Re: substrings that consist of repeating characters (updated x3)

Win8 Strawberry 5.8.9.5 (32)  Sun 09/27/2020 14:19:34
C:\@Work\Perl\monks
>perl
use strict;
use warnings;

use Data::Dump qw(dd);

my $string = 'ACGTAAAAATGCCCATGGGGGGG';

my @repeats = do {
    my $p;
    grep { $p = !$p } $string =~ m{ ((.) \2+) }xmsg;
    };

dd \@repeats;

__END__
["AAAAA", "CCC", "GGGGGGG"]
[download]

Update 1: But you also want lengths:

Win8 Strawberry 5.8.9.5 (32)  Sun 09/27/2020 14:20:42
C:\@Work\Perl\monks
>perl
use strict;
use warnings;

use Data::Dump qw(dd);

my $string = 'ACGTAAAAATGCCCATGGGGGGG';

my @repeats_and_lengths = do {
    my $p;
    map  [ $_, length ],
    grep { $p = !$p } $string =~ m{ ((.) \2+) }xmsg;
    };

dd \@repeats_and_lengths;

__END__
[["AAAAA", 5], ["CCC", 3], ["GGGGGGG", 7]]
[download]

You already know how to sort this. :)

Update 2:

... there are statements in the while loop that look doubtful ...

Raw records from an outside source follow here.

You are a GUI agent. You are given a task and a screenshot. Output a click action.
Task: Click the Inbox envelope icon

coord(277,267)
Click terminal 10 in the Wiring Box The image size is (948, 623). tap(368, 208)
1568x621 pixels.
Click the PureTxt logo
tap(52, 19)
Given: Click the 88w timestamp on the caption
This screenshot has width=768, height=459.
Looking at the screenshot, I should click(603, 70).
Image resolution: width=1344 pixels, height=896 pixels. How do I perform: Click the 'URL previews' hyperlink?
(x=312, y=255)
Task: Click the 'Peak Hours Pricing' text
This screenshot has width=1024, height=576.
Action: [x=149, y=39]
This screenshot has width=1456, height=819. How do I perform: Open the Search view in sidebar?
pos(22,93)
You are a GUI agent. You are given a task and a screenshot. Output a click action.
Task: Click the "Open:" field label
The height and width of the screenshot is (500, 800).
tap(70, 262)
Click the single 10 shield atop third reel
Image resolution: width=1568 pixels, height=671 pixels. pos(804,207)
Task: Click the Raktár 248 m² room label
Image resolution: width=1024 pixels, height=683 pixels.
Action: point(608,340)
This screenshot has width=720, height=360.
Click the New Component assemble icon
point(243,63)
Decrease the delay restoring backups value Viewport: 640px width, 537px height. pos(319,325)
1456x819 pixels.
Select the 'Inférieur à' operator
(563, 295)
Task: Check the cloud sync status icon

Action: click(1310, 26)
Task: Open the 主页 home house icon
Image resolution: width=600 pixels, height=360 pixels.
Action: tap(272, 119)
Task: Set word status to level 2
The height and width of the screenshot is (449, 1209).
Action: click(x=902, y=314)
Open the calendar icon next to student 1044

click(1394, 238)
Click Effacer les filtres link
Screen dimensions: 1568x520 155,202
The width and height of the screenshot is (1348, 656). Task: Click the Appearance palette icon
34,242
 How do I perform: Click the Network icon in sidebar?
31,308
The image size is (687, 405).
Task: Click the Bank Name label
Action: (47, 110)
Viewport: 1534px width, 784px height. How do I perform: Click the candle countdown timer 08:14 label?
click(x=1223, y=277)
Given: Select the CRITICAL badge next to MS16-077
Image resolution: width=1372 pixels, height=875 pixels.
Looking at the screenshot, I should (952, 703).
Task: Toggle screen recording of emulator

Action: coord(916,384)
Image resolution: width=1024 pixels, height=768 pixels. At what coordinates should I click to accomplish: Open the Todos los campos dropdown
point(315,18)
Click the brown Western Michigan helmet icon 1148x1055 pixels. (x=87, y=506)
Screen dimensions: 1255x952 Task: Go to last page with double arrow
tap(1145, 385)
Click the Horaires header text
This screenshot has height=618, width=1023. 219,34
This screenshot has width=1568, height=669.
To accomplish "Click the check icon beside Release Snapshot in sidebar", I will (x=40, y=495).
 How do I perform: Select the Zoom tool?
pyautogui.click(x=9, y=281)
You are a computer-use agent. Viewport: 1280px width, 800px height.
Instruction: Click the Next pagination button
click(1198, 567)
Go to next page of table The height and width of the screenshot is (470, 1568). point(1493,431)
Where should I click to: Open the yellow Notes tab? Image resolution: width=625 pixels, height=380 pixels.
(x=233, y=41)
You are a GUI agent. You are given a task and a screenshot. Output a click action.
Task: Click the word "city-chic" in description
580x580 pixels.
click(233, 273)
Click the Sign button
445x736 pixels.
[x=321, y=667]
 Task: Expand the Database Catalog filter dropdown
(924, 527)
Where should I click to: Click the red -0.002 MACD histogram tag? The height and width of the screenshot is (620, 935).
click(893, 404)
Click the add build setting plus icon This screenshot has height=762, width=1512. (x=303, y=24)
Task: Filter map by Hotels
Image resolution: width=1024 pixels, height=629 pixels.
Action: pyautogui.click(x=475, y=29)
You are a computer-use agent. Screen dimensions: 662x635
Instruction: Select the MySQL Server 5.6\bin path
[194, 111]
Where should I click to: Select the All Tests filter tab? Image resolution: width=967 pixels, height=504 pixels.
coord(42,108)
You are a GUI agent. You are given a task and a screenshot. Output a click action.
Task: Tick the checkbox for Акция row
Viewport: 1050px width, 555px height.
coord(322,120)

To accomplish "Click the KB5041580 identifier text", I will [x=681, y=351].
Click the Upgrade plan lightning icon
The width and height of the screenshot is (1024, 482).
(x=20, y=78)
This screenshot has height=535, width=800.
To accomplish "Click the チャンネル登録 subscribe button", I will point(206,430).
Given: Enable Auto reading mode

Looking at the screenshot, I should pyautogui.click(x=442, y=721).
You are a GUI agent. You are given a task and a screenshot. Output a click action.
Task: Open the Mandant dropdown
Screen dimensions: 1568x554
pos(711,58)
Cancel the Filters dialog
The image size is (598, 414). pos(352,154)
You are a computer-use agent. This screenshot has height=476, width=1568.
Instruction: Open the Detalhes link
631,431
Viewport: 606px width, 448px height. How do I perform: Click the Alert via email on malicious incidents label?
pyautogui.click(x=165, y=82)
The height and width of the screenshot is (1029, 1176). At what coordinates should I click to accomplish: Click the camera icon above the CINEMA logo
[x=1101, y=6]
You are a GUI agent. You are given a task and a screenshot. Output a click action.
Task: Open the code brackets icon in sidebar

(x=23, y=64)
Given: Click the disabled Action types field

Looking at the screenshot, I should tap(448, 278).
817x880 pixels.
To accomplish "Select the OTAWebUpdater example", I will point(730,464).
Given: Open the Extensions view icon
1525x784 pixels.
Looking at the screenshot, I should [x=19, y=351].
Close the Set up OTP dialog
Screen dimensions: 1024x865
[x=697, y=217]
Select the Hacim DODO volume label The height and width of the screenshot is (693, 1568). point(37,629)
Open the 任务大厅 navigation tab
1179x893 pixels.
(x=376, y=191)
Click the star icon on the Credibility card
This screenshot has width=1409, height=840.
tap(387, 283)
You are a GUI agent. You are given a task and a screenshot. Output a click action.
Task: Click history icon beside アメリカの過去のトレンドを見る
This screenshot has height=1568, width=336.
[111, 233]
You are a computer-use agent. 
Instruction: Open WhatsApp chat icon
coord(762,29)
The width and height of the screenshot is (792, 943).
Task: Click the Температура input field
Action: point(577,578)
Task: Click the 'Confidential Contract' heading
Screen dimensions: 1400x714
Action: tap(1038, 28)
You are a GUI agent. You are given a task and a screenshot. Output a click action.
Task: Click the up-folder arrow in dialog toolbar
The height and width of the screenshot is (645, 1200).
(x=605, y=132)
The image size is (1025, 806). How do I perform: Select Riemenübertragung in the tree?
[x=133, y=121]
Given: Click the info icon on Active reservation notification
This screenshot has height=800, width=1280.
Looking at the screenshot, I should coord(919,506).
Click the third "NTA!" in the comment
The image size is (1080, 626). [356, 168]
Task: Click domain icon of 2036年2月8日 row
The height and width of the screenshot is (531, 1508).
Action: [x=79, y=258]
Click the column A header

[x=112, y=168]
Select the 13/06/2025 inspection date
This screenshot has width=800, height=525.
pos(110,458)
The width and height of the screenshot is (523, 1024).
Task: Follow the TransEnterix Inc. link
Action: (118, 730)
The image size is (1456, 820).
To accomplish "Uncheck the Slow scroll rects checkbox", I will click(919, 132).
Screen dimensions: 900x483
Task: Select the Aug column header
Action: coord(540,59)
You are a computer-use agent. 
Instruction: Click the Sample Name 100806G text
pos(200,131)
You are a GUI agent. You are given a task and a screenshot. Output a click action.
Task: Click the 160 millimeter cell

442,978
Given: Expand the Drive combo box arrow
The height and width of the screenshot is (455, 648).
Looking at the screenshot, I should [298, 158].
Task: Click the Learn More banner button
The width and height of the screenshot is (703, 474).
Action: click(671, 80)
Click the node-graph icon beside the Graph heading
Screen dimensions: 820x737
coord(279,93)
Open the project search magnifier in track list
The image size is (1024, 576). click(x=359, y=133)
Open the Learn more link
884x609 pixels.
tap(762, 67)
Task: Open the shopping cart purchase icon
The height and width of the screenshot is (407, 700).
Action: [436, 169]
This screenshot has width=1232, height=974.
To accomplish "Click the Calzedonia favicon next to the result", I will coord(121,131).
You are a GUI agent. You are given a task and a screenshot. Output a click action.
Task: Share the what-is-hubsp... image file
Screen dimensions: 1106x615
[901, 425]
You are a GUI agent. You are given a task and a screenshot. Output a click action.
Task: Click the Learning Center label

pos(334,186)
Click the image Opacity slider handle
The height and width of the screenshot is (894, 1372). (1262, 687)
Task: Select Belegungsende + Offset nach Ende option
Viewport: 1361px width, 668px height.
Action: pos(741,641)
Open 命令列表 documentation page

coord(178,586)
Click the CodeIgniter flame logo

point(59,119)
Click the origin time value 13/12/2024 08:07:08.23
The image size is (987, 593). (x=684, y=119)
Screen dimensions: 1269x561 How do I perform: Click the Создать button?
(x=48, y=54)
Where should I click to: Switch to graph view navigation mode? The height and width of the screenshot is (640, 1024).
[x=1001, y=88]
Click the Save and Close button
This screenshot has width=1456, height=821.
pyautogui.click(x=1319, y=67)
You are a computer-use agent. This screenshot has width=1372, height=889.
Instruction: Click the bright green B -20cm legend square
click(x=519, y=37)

~~Other than the useless /g modifier on the /.../g regex,~~ | oops... not useless! I don't see anything objectionable. There are usually several ways to do anything and which is "best" is often a question of taste — unless you're Benchmark-ing.

... the idea of using an array to store the substring along with its length might not be good.

Again, I see nothing to gripe about. It's a matter of taste and the best impedance match to the rest of the code.

Update 3: Oh, and one more thing... If you're doing a buncha matching operations on a buncha long sequences, it might be useful to add a validation step for each input sequence to be sure it consists only in [ATCG] characters before any further matching operations are done. This allows you to match with . (dot) and know that you can only be matching a valid base character. This might save significant time over many matches, but this can only be determined for sure by benchmarking. (I'd be inclined to add a validation step anyway just to be sure your data really is what you think it is.)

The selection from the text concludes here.